This is where most of my stories begin: at the fabric store. What I don't usually have is 'company' or rather, a partner in crime. Mid-summer, I went to the fabric store with Nathalie, a professional Argentine tango dancer and instructor based in Malta who came to me with a proposal, to help her create a selection of milonga-worthy dancewear that is at once practical and dressy. Dance wear that focus on the elongation of the limbs and the neck, that reveals enough without giving away too much. The tanguera is meant to look elegant as she dances, and revealing too much, as we all know, doesn't get you there. We created a collection that is sensual yet youthful, with playfully adaptable features and a focus on detail to make every item a stand-alone piece. This is dancewear that sees one from practice hour, to a weekly milonga and on to after-practice drinks. All of the skirts, trousers, dresses, tops and accessories are designed by hand and appropriately named by Nathalie. Yesterday we held a mini-launch of the collection in Rabat where a group of ladies chatted over some wine, with the discussion swaying from elegant posture, the right hairstyles or the dance, appropriate beginner shoes, manicure rules and well, let's just say, perhaps, more than our fair share of bra-talk. It was bound to happen!

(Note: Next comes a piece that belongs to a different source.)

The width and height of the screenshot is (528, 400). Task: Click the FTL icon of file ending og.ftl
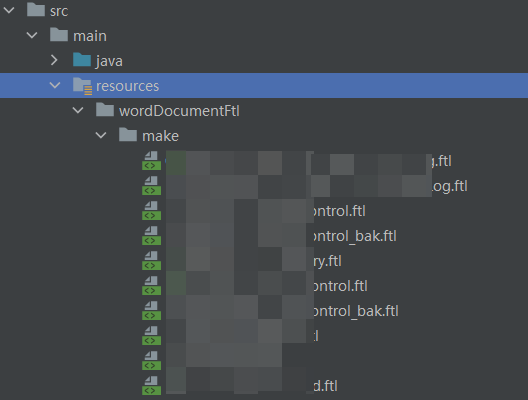tap(151, 186)
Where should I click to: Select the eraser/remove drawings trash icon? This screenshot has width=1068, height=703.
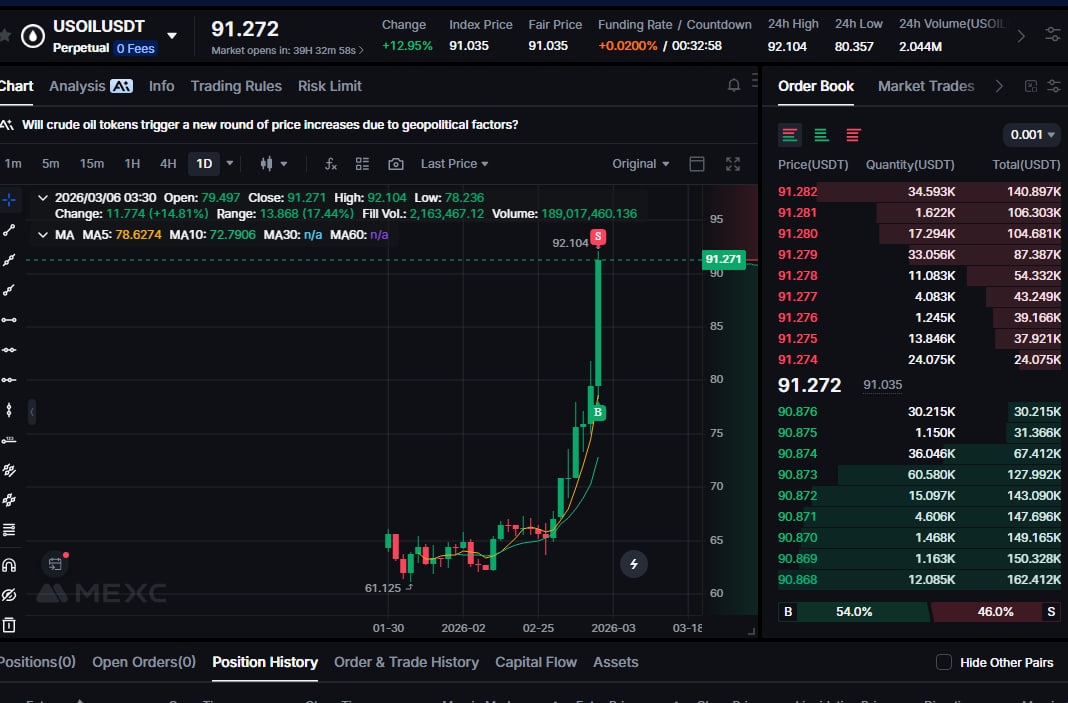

Here's Nathalie herself, trying on swathes of fabric for size.
Accessories: designing these was a learning curve for me. Only an experienced dancer would ever have been able to point out a tango dancer's requirements so clearly.
Dresses, and the joys of adjustable gathers, criss-cross lace-ups and bias cut skirts!
Some tops that lengthen the neck without exposing too much
And trousers: slit, pointy and gathered
This is a photo collage of the hard-copy of the catalogue, a series of hand-drawn and painted designs in a 100% recycled and hand-stitched cover, including sample sheet.
And Nathalie's own dress. For the first dress we chose the 'el beso' design which we then adapted to her particular needs. With this collection our main aim was to make clothes that fit the dancer as well as the dance. It would have been futile to create made-to-measure dancewear that fits as badly as shop-bought casual wear appropriated for dance.